Work request:
Transcribe the records word for word, from their very first line down to and including the line that contains "Task: Click on".

Records for the exercise:
◇ ◇ ◇ ◇ ◇ ◇ ◇
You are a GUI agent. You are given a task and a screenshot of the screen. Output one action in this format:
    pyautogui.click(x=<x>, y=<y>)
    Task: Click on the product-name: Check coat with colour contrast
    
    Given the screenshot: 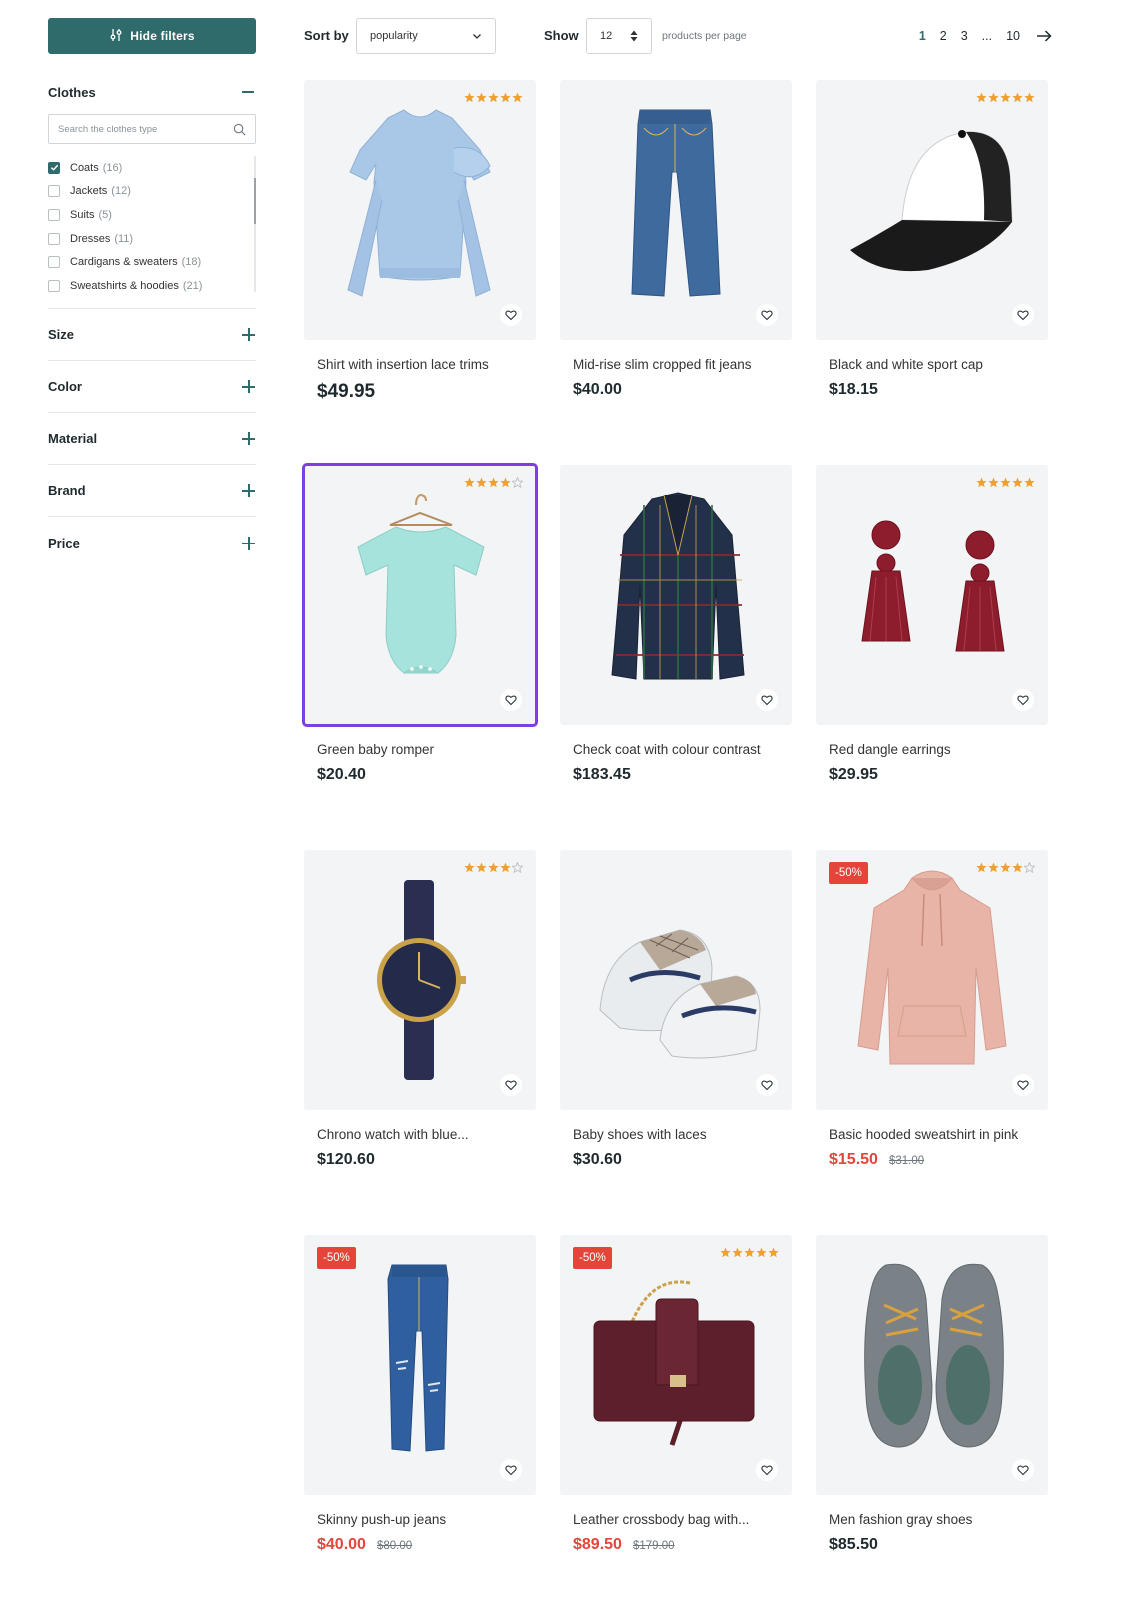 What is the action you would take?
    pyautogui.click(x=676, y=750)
◇ ◇ ◇ ◇ ◇ ◇ ◇
Exercise result:
You are a GUI agent. You are given a task and a screenshot of the screen. Output one action in this format:
    pyautogui.click(x=<x>, y=<y>)
    Task: Click on the product-name: Check coat with colour contrast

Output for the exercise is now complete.